Delitto Arrigoni: ieri la IX udienza

Gaza – InfoPal. Dal nostro corrispondente. 

Si è svolta ieri, lunedì 5 dicembre, presso il Tribunale militare della città di Gaza, la nona udienza del processo ai presunti assassini dell’attivista e giornalista free-lancer Vittorio Arrigoni, rapito e ucciso il 15 aprile scorso.

Erano presenti gli avvocati del Palestinian Centre for human rights – Pchr – in qualità di rappresentanti legali della famiglia del pacifista italiano.

Ai media continua a essere vietato l’accesso in aula, per motivi non comunicati dal ministero dell’Interno di Gaza.

Durante la sessione di ieri, il giudice ha ascoltato i testimoni presentati dalla procura, in particolare uno che viveva di fronte alla casa della vittima.

La corte ha aggiornato l’udienza al 19 dicembre poiché il secondo testimone non era presente.

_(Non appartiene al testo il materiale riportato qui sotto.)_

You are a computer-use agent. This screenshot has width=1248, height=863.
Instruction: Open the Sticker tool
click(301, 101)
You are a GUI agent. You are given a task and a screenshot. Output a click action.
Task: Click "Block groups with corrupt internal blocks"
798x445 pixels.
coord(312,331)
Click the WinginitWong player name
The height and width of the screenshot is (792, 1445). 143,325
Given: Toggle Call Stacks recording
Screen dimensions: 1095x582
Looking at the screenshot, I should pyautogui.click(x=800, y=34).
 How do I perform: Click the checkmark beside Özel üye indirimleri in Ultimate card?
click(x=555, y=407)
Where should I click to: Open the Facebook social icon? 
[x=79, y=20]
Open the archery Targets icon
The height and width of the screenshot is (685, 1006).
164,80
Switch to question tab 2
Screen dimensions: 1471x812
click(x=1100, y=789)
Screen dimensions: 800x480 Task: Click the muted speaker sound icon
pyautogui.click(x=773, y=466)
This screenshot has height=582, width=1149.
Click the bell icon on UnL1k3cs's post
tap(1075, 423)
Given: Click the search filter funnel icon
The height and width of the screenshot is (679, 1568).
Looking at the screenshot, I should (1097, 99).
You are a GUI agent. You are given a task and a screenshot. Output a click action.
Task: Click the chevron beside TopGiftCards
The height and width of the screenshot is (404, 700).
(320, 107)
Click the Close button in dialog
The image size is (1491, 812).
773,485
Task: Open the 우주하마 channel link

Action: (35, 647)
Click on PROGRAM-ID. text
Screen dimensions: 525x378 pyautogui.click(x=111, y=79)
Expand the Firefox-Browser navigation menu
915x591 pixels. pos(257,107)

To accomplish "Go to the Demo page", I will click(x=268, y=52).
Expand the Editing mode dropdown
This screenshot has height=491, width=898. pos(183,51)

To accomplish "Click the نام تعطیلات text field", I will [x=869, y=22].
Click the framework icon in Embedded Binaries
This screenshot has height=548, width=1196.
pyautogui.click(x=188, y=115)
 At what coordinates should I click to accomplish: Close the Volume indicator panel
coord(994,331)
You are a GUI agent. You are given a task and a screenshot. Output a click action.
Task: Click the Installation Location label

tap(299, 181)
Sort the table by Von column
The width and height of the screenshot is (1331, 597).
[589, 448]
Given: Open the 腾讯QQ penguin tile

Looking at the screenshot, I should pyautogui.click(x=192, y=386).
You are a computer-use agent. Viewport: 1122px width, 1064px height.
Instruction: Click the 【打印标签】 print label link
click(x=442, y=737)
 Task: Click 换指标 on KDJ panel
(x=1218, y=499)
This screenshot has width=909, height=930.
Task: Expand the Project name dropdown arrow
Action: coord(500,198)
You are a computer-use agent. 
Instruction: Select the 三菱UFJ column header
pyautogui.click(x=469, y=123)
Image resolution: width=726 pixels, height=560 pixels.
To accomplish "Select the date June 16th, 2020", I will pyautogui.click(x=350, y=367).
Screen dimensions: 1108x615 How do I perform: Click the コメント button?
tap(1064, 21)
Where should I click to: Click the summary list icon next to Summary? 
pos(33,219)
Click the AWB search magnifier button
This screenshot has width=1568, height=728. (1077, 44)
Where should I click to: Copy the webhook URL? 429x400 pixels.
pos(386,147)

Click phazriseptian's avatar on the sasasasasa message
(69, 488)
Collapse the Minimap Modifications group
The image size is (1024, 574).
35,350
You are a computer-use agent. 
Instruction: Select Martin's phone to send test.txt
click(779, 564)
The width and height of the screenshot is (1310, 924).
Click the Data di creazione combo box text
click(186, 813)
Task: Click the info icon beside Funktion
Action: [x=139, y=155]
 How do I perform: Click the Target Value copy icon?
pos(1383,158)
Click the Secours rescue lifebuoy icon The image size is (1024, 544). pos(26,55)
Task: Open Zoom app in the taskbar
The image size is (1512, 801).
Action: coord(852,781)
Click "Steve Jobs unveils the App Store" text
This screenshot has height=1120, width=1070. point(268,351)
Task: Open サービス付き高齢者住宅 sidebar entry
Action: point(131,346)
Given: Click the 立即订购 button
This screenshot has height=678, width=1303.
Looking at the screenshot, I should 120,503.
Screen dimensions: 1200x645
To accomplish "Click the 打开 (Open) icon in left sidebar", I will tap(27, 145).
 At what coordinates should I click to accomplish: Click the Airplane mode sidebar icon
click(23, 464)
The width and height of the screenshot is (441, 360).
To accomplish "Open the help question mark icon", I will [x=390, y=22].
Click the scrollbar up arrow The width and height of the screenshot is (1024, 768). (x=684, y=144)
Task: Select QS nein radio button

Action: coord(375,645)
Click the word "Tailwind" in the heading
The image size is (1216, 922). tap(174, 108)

Gli avvocati della difesa avevano chiesto il rilascio di uno degli imputati, ma il giudice ha respinto la richiesta.

I legali del Pchr hanno reso noto che seguiranno gli sviluppi dell’udienza e informeranno la famiglia Arrigoni.

Dei quattro imputati nel processo, due sono accusati di omicidio, un terzo di averli aiutati nel rapimento e uccisione, un quarto di aver fornito loro la casa dove venne ritrovato il corpo senza vita di Arrigoni, poche ore dopo il sequestro.

Nella prima udienza, a settembre, la procura militare aveva presentato alla corte quattro cd che contenevano confessioni filmate di ognuno dei quattro imputati, ma la difesa aveva dichiarato che si trattava di confessioni “estorte per mezzo di tortura”. E l’udienza era stata rinviata.

Vittorio Arrigoni venne trovato soffocato in un’abitazione del nord-ovest della Città di Gaza, il 15 aprile di quest’anno. Era stato rapito da un gruppo auto-definitosi di “salafiti”, il cui leader era un cittadino giordano, arrivato, sembra, nella Striscia qualche mese prima, dalla Giordania.

Poco tempo dopo il ritrovamento del cadavere,  le forze di sicurezza del governo di Gaza uccisero due uomini coinvolti nel delitto, durante un raid, e un successivo conflitto a fuoco, nel campo profughi di an-Nuseirat, dove si erano nascosti i presunti assassini.